As an early childhood educator, I had always believed in the importance of play, but never realized some of the ways I could not play were directly related to trauma. What I learned about this became an entire chapter in Jeannie’s BRAVE Childhood and included the following excerpts.
When trauma occurs, it often robs children of the pure abandonment found in healthy play. The play of traumatized children often takes on a repetitive, lackluster character. In my story, this was especially true since my perpetrator played blocks with me to gain my trust. He robbed the joy of play from me. It was crucial for me to allow myself to play again.
We have these children in our classrooms. They stand at the edge of the playground and no matter how much we encourage them, they never engage. When we do allow play in the classrooms, some children are disruptive and occasionally abuse the toys, while others seem to play without actually being present (or play in repetitive unnatural ways).
I was sometimes the child who wanted to enter in, but simply did not know how. Until therapy, I had forgotten this child who I buried under layers of coping strategies. While healing, I often wrote conversations with my child selves—many of these are included in my books. This conversation was very informative!
“But you loved to play before that awful day,” I said.
“Well, maybe,” she said. “Playing was just what I did.”
This made sense. Children don’t think about playing. They just play. As an adult, I taught about play, conducted seminars on play, informed teachers and parents about the importance of play—but always with the idea of just letting children play. One thing an adult can’t force a child to do is play. To a child it is like breathing. It is the most natural part of being a child.
No, of course she never would have thought about playing— but I did. I watched others play with children, but couldn’t play myself. Setting up play opportunities as a teacher was easy, but it was a cognitive effort. Yet, I did remember playing as a child....
Yes, I did play as a child because my subconscious split off these hurting parts of me who could not play and sent the Ones Who Live out into the world to do all the things “normal” children do. That is beyond this particular blog, but during therapy, the ones who could not play surfaced and I had to help them. My journey to helping this child self lean to play is in the chapter and it makes an important point for teachers.

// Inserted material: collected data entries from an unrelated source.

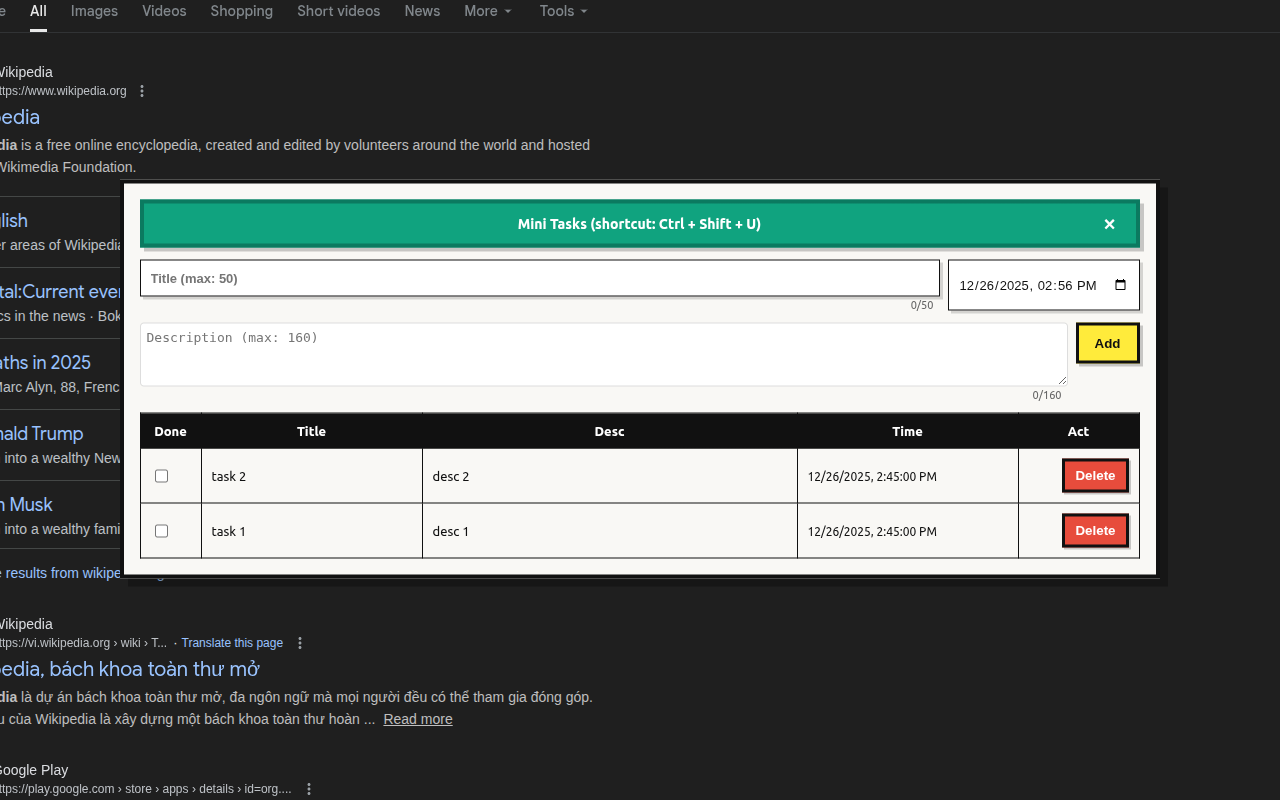Switch to the Images tab
This screenshot has height=800, width=1280.
click(94, 11)
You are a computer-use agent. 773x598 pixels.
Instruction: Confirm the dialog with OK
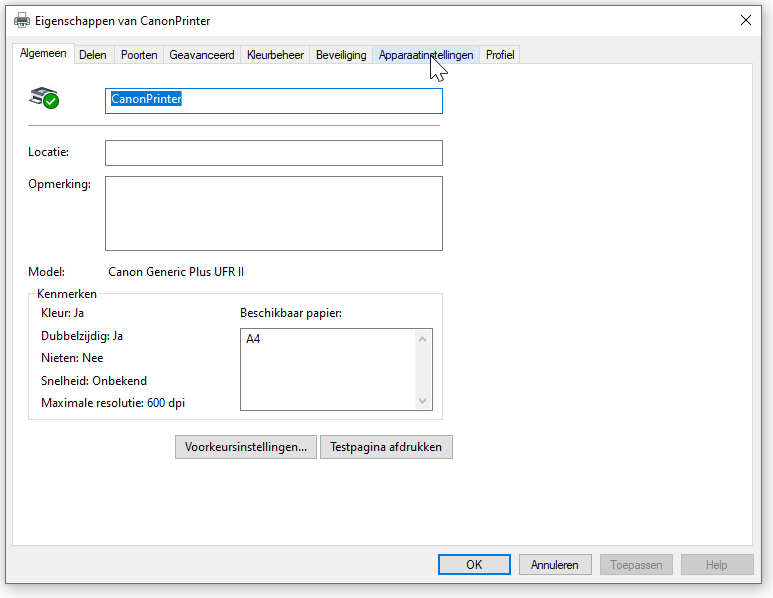[474, 565]
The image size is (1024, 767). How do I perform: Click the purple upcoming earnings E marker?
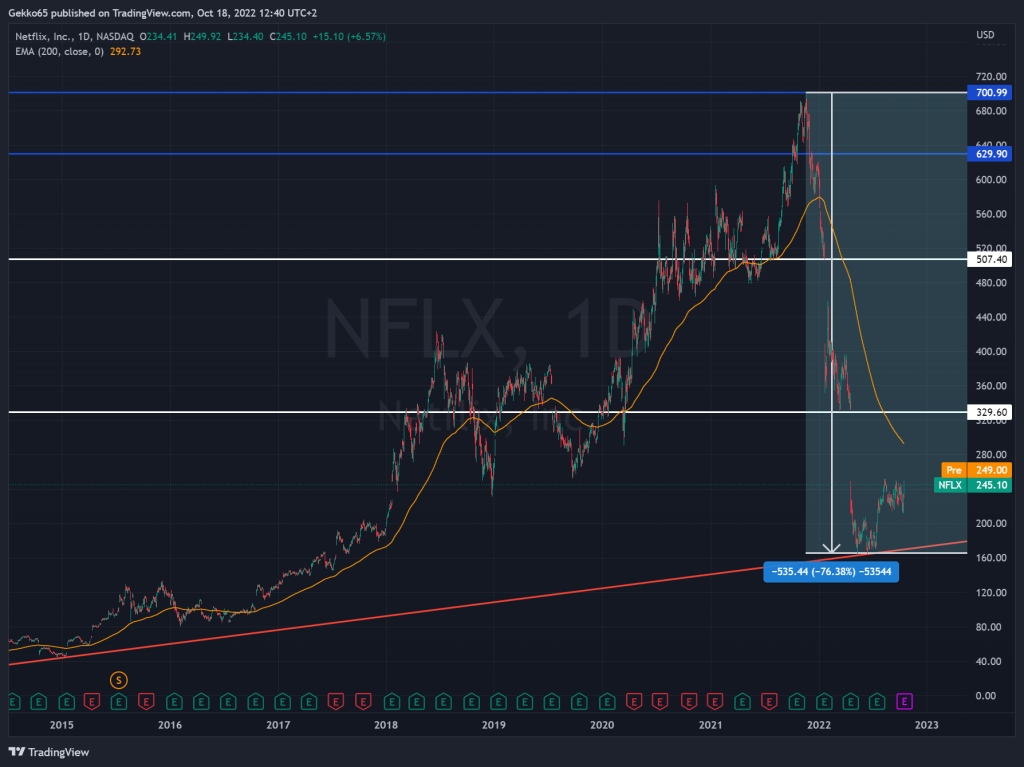(x=906, y=700)
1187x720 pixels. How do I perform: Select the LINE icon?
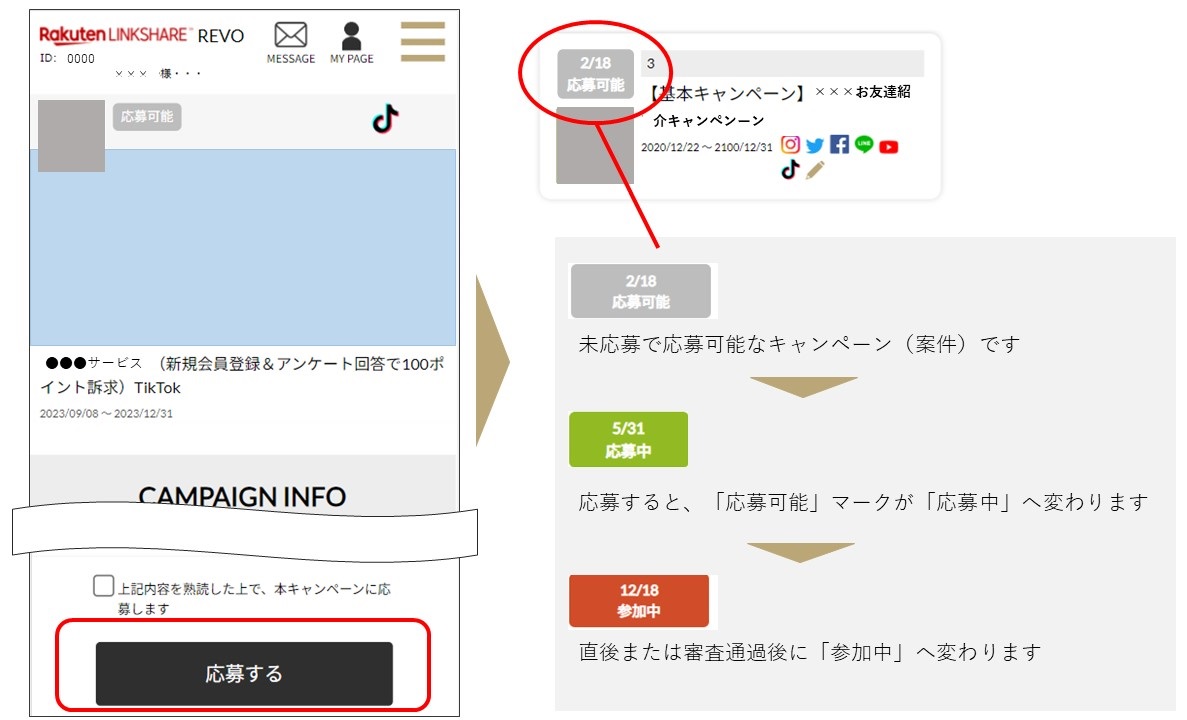(x=863, y=144)
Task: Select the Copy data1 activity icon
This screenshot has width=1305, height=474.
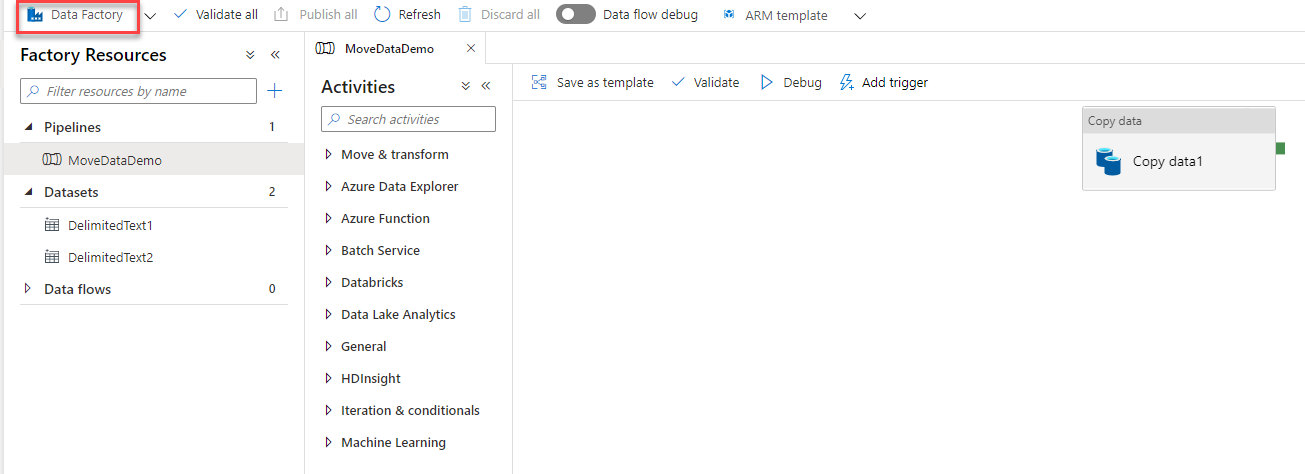Action: [x=1108, y=161]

It is hard for anyone who works with children to comprehend that a child might not know how to play. We believe they simply need to be encouraged. In the case of many traumatized children this is like thinking encouragement is all that is necessary to help a child swim who has never learned how. This realization came to me during an ATTACH conference workshop.
At the conference, I watched a video of an adult who was given the task of playing with his step child. He sat staring at the toys in the packet. Somewhere in his life, he had lost the ability to play. Recognizing this, the therapist intervened by modeling ways to play with the toys. In a short time, he was ready to interact with the child.
For children who seem to be unable to play, modeling and co-playing is essential. This is an important element in child therapy (which includes both the child and caregiver). Thinking a child who doesn’t enter into play is simply being shy or obstinate prevents us from helping the child utilize this important path for learning. Consider all the learning that takes place during play! A child who cannot play misses out on so much—physically, socially, and intellectually.
The chapter concludes with a conversation with Alice (of Wonderland fame). She wanders about in the book and often makes important points!
Alice looked serious. “They don’t let children play in school, you know.”
“Alice, you are right! But when I taught kindergarten, they learned by playing. Now there are no blocks or housekeeping centers. And the curriculum is so full, they aren’t able to read hundreds of books a year. Children need that. We seem to have forgotten what Fred Rogers tried to explain to us. ‘Play gives children a chance to practice what they are learning.’ We need to return play to the schools, don’t we?”
Alice nodded yes, and I saw her look up at a floating smile as the Cheshire Cat asked her,
‘Do you play croquet with the Queen today?’
‘I should like it very much,’ said Alice, ‘but I haven’t been invited yet.’
“You see,” I said to the floating smile. “The children are waiting for the invitation to play. We can invite them! It is how they learn, grow, and heal.”